START Extracted data

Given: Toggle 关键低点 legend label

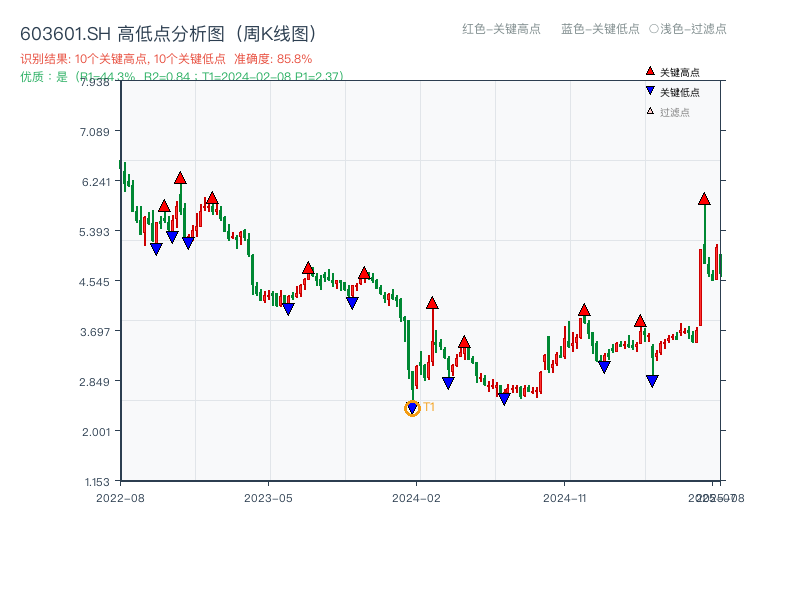Looking at the screenshot, I should [680, 92].
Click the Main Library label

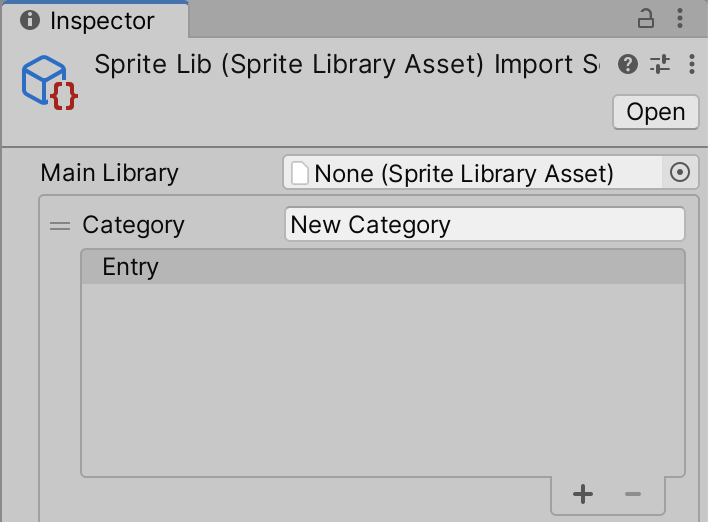[x=109, y=173]
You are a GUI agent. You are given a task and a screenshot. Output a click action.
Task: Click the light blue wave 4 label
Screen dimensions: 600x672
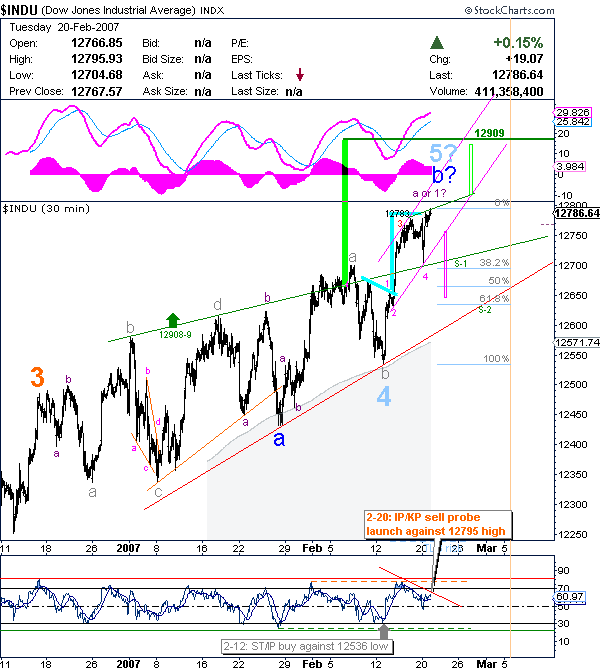[x=386, y=396]
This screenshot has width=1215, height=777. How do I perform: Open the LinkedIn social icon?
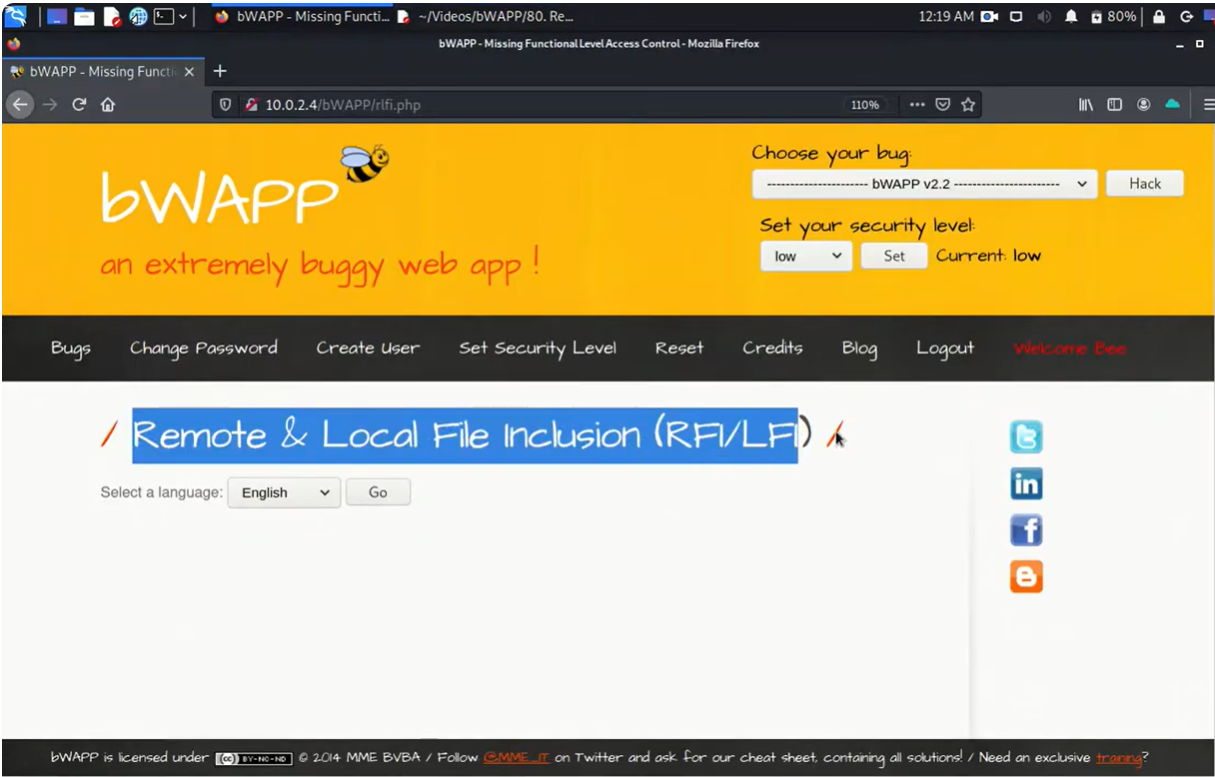tap(1026, 484)
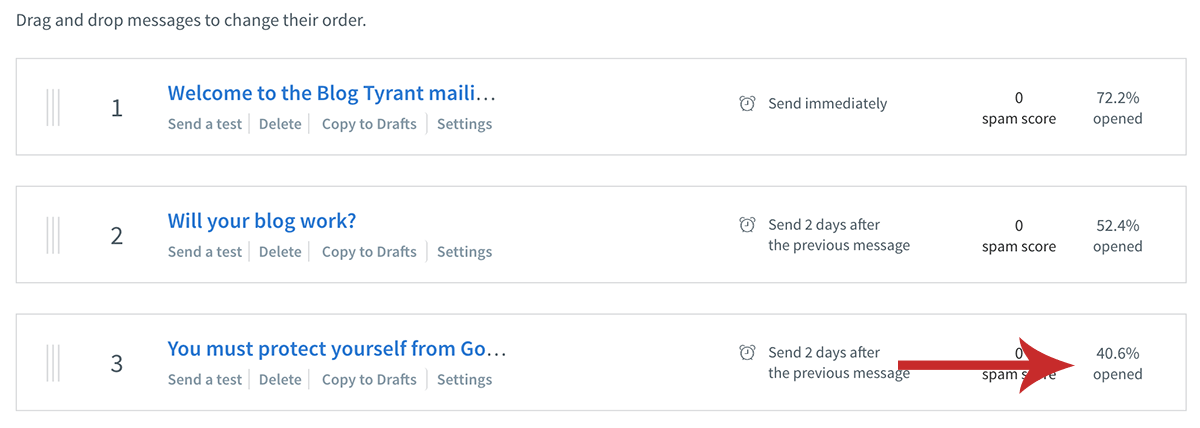The width and height of the screenshot is (1200, 428).
Task: Send a test of message 1
Action: pyautogui.click(x=205, y=124)
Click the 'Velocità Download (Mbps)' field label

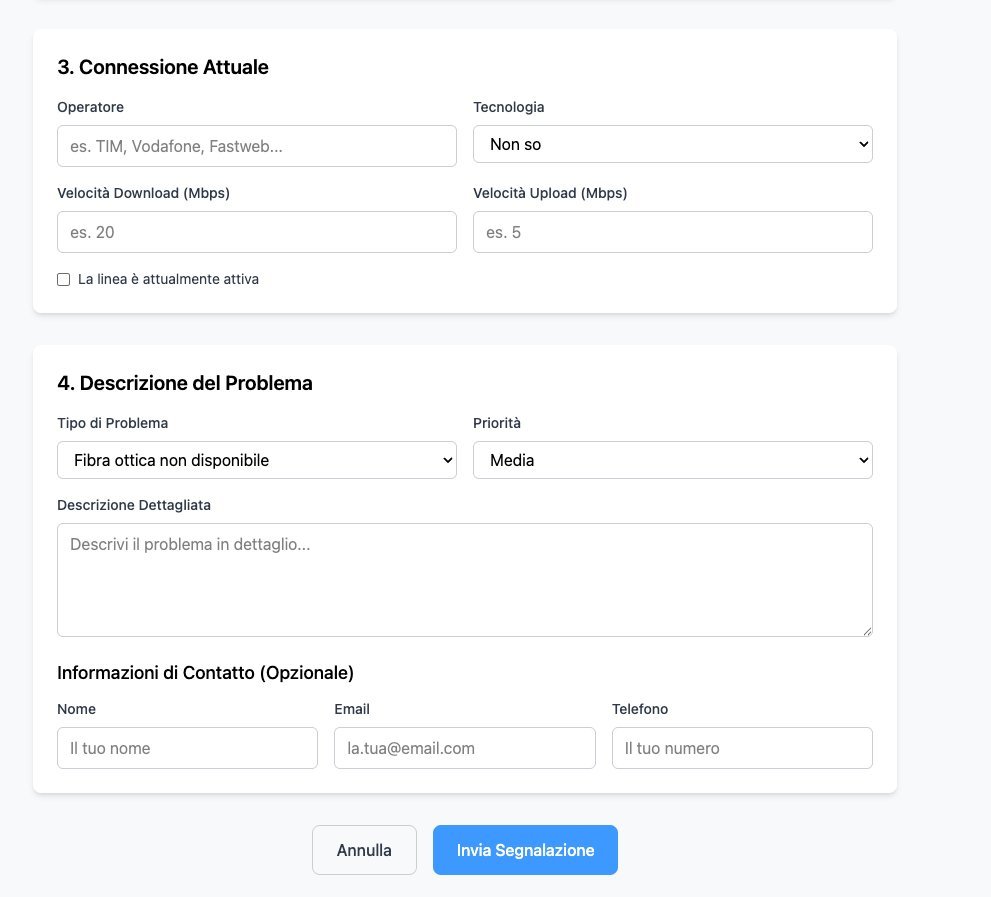143,193
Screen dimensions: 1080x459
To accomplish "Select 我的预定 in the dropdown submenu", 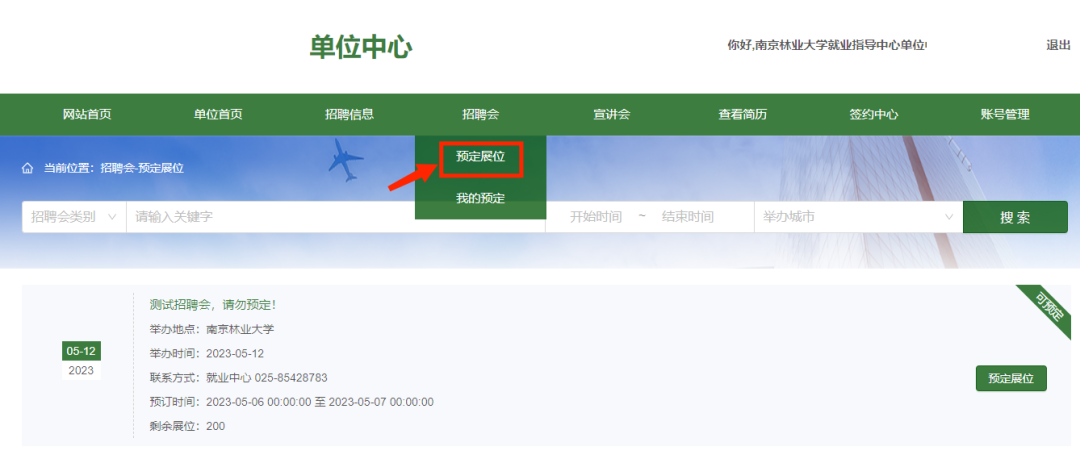I will [480, 198].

END Extracted data

Problem to solve ->
Only the lines from the start of the records above through the line containing "Task: Click the light blue wave 4 label" should be returned, exactly and with both ends, please; the pictures stay out.

Task solution ->
Given: Toggle 关键低点 legend label

Looking at the screenshot, I should [680, 92].
Click the Main Library label

[x=109, y=173]
You are a GUI agent. You are given a task and a screenshot. Output a click action.
Task: Click the light blue wave 4 label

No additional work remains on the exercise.